▶ Extrait du texte:
□ □ □

L'Affaire des coupeurs de têtes

Ethnologique - Social - Religieux MAJ vendredi 10 juillet 2015

Note accordée au livre: 4 sur 5

Grand format
Inédit

Tout public

Prix: 0 €

Moussa Konaté
Paris : Métailié, mai 2015
150 p. ; 22 x 14 cm
ISBN 979-10-226-0159-7
Coll. "Noir"

Comment passer les menottes à un esprit ?

Le récit s'ouvre sur une gigantesque fête joyeuse et colorée. Les habitants de la ville de Kita célèbrent le retour de leur équipe de foot victorieuse. Il s'achèvera sur les deux policiers qui, ayant résolu l'enquête, éclateront de rire. L'ensemble du nouveau roman du Malien Moussa Konaté est à l'aune de ces deux moments. Une joyeuse cohue, une enquête louvoyant entre deux plaisanteries où l'on se moque gentiment de son prochain. D'ailleurs les criminels, si l'on enlève l'aspect meurtrier, fabriquent eux aussi une sorte de farce, parfois macabre. En effet, notre défilé festif et sportif du début va se débander lorsque des enfants en jouant au football touchent accidentellement un homme endormi qui se révèle être un mendiant mort, auquel on a coupé la tête ! Et ce cadavre mutilé est le début d'une série.

□ □ □

▶ Consignes écrites:
A. D'après la critique du roman, pourquoi le défilé festif du début se disperse-t-il ? Répondez en une à trois phrases.
B. Recopiez fidèlement le passage de la critique depuis « Tout public » jusqu'à « à un esprit ? » inclus.
C. Prolongez la critique du roman de Moussa Konaté à partir de sa dernière phrase.
Les lignes ci-dessous proviennent d'une autre source.

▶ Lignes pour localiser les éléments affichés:
□ □ □

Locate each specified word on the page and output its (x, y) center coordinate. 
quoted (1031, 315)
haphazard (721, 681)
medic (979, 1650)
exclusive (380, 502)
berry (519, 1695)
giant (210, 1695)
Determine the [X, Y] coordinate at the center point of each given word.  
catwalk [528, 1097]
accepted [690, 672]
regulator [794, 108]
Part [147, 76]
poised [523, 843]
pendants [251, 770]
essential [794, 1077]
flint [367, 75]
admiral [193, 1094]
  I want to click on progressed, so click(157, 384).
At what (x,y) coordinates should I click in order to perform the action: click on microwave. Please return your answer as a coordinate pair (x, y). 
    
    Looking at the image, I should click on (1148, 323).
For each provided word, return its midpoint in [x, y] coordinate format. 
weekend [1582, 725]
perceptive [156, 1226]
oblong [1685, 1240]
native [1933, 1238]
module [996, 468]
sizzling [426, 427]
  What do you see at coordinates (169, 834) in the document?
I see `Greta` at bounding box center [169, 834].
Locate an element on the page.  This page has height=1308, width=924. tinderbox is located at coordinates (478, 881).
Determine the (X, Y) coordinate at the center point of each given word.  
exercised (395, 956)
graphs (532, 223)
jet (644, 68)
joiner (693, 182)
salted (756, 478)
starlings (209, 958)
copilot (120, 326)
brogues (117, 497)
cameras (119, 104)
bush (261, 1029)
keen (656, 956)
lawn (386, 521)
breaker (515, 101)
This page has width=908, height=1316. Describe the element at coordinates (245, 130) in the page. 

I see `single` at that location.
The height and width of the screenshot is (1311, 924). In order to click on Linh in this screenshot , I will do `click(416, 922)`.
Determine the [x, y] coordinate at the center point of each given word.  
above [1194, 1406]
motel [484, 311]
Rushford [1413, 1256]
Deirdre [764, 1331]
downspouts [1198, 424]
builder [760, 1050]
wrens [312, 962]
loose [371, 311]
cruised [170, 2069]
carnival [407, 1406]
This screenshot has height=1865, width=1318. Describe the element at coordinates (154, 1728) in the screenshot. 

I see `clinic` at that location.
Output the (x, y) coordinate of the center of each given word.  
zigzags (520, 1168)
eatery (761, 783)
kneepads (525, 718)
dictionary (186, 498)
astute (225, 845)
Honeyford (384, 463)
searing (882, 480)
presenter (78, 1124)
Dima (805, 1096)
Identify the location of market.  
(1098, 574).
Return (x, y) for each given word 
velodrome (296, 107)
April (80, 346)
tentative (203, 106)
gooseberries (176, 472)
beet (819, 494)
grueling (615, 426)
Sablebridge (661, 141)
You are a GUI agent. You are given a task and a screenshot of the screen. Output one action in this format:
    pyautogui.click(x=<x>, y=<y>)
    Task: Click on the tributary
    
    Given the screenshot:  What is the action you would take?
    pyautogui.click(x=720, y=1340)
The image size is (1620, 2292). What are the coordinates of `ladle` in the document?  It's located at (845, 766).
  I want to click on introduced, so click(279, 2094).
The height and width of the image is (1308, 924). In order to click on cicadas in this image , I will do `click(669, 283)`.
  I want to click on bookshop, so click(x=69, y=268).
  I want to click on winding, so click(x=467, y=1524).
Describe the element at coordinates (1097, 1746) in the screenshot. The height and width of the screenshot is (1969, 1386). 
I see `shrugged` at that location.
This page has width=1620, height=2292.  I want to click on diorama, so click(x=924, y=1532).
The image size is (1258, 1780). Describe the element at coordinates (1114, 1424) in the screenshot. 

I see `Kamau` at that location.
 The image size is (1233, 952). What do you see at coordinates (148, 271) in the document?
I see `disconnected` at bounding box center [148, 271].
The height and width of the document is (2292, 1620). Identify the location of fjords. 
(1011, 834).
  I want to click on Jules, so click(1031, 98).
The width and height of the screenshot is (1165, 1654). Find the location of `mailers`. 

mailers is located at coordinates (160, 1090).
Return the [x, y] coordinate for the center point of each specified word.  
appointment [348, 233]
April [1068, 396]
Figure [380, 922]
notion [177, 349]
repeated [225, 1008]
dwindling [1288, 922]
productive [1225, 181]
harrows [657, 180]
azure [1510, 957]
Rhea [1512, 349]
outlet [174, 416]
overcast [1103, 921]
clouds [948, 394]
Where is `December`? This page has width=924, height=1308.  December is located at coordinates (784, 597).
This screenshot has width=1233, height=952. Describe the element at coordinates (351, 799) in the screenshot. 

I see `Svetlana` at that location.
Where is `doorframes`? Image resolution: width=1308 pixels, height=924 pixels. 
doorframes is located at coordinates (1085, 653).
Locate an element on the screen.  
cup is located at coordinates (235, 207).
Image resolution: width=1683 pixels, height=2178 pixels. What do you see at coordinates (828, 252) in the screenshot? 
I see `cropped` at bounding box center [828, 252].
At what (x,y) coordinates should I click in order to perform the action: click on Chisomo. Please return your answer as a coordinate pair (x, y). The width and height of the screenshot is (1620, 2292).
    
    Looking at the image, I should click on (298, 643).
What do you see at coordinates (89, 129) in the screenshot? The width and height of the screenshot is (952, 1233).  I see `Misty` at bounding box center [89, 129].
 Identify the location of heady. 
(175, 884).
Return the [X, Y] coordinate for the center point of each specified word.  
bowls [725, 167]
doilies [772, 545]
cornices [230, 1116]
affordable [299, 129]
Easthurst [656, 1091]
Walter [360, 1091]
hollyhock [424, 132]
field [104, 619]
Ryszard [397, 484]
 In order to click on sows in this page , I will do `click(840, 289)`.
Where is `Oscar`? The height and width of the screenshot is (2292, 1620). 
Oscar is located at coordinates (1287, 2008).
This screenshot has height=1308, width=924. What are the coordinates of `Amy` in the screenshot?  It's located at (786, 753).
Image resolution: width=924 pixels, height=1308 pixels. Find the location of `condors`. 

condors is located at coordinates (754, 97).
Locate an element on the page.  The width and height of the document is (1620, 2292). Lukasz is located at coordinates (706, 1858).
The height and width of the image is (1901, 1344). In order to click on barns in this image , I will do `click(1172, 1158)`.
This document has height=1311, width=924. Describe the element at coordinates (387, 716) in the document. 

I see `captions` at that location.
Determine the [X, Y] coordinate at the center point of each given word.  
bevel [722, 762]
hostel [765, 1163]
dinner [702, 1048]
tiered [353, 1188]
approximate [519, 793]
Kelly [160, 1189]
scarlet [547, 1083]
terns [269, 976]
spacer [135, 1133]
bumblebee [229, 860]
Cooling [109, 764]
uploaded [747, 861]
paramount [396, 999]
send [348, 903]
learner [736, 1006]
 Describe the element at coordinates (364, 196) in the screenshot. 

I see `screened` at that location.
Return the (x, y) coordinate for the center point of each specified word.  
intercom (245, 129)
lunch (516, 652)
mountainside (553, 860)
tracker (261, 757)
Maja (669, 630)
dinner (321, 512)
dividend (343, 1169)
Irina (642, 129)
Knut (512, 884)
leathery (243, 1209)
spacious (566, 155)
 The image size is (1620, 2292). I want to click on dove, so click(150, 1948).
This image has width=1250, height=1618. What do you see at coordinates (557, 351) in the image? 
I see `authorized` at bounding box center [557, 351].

□ □ □

▶ Réponses à l'exercice:
A. Le défilé se disperse parce que des enfants, en jouant au football, touchent accidentellement un homme endormi. Cet homme se révèle être un mendiant mort, à qui l'on a coupé la tête.

B.
Tout public

Prix: 0 €

Moussa Konaté
Paris : Métailié, mai 2015
150 p. ; 22 x 14 cm
ISBN 979-10-226-0159-7
Coll. "Noir"

Comment passer les menottes à un esprit ?

C.
Comme nous sommes en Afrique et que les croyances sont différentes, que la mentalité est autre, l'on ne pense pas immédiatement à un tueur en série, mais plutôt à un crime lié à un acte de sorcellerie ou à une attaque d'esprits. Cela tombe à propos car, justement, après le premier meurtre, un fantôme parcourt les rues de la ville et depuis le haut des collines harangue la foule ou perturbe les villageois qui viennent à le croiser. Visiblement, il s'agit d'une vengeance des esprits ou d'une malédiction - va-t-en savoir ! -, avec des esprits peu loquaces. Toujours est-il que lorsque d'autres corps sans tête commencent à décorer la ville, cela inquiète forcément.
Devant l'angoisse de la population, et le réveil d'antagonismes ethniques, le commissaire Habib, originaire du coin, vient de la capitale, pour découvrir la vérité. Une enquête nonchalante, qui joue sur les coutumes (un mixage étonnant entre pratiques musulmanes orthodoxes et restes du panthéisme africain), et qui manie avec soin un mélange détonnant entre psychologie fine et recherches sur Internet, entre goût du détail et poursuites au cœur de la nuit, pour cerner la vérité. Le commissaire traque, mais ne peut s'empêcher de goûter à nouveau aux plats locaux, se moque de son adjoint qui doit apprendre mieux, en observant et surtout en mangeant les recettes locales, car ce sont elles qui font de son peuple des gens intelligents (!).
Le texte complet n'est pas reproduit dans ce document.